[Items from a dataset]
···

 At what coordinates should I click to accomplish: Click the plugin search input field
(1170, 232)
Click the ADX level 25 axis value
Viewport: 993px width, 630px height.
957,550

···

• _WHAT YOU HAVE TO DO_: Retype every one of the records above line for line, changing nothing.

• _RESPONSE TO THE EXERCISE_:
 At what coordinates should I click to accomplish: Click the plugin search input field
(1170, 232)
Click the ADX level 25 axis value
Viewport: 993px width, 630px height.
957,550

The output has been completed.